SOURCE TEXT:
┄┄┄┄┄┄
The Johnson Amendment protects the integrity of tax-exempt organizations, including houses of worship, by ensuring they do not endorse or oppose candidates. Americans do not want our charities and houses of worship to be torn apart by partisan campaign politics.
Charities and Houses of Worship are tax free because they work for the common good, not so they can Support political candidates.
If we repeal or weaken the Johnson Amendment, taxpayers would essentially be forced to subsidize the political campaign activities of churches and other non-profits. Changing the law would also incentivize donations to organizations to support political candidates when the whole purpose of the tax-exemption is to support work that serves the community.
The repeal or weakening of current law would dismantle the non-profit structure as we know it and fundamentally change the character of tax-exempt organizations.
Political parties and candidates seeking power shouldn’t Be Allowed To use our churches and charities as political campaign tools.
Current law ensures that sanctuaries remain sacred and houses of worship focus on fostering community and performing good works. This also applies to secular non-profit organizations, who without the pressure to shift their resources to candidates and campaigns, can focus on fulfilling their missions.
No one wants political candidates and those seeking political power to be able to use houses of worship and other charities for their own personal political gain. This is especially true when these entities are receiving special tax-exempt status.
┄┄┄┄┄┄
TASK LIST:
**A)** Please copy the Johnson Amendment text word for word, starting at "Charities and Houses of Worship are" and ending at "political campaign tools.".
**B)** Summarize the Johnson Amendment text in two sentences.
Work only from the Johnson Amendment text.

Saved entries
┄┄┄┄┄┄
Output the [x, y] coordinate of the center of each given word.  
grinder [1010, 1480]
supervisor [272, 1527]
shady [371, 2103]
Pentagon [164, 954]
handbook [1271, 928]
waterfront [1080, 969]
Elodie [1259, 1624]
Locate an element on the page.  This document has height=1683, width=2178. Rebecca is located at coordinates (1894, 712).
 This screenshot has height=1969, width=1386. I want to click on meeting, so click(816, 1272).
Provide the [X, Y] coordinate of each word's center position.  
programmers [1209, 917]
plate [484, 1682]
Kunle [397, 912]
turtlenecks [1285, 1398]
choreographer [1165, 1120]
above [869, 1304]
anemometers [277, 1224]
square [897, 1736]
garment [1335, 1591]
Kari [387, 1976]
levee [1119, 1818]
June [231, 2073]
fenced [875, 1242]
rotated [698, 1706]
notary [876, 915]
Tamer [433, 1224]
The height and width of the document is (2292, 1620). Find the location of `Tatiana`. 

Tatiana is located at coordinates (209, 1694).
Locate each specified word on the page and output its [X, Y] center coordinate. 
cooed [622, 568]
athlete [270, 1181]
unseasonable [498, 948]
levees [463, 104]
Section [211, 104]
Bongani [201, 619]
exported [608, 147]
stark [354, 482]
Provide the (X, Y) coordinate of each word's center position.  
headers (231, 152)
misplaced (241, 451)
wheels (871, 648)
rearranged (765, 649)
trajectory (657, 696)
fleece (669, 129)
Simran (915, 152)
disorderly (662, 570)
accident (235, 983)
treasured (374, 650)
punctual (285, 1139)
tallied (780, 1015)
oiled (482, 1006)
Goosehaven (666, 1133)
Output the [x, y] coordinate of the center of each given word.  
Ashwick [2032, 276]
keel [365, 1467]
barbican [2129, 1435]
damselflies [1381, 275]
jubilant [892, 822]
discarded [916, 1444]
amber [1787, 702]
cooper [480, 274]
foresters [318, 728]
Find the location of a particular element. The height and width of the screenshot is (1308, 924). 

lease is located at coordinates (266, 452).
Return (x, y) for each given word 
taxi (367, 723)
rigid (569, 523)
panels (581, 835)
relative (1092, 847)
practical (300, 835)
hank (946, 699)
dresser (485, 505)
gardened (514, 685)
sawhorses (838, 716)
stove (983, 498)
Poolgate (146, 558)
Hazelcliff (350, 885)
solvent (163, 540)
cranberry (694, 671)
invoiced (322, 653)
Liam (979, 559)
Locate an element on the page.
┄┄┄┄┄┄
TASK-BY-TASK SOLUTIONS:
**A)**
Charities and Houses of Worship are tax free because they work for the common good, not so they can Support political candidates.
If we repeal or weaken the Johnson Amendment, taxpayers would essentially be forced to subsidize the political campaign activities of churches and other non-profits. Changing the law would also incentivize donations to organizations to support political candidates when the whole purpose of the tax-exemption is to support work that serves the community.
The repeal or weakening of current law would dismantle the non-profit structure as we know it and fundamentally change the character of tax-exempt organizations.
Political parties and candidates seeking power shouldn’t Be Allowed To use our churches and charities as political campaign tools.

**B)** The Johnson Amendment bars tax-exempt organizations, including houses of worship, from endorsing or opposing candidates, because they are tax free to work for the common good rather than to support political candidates. Repealing or weakening it would force taxpayers to subsidize the campaign activities of churches and other non-profits and would fundamentally change the character of tax-exempt organizations.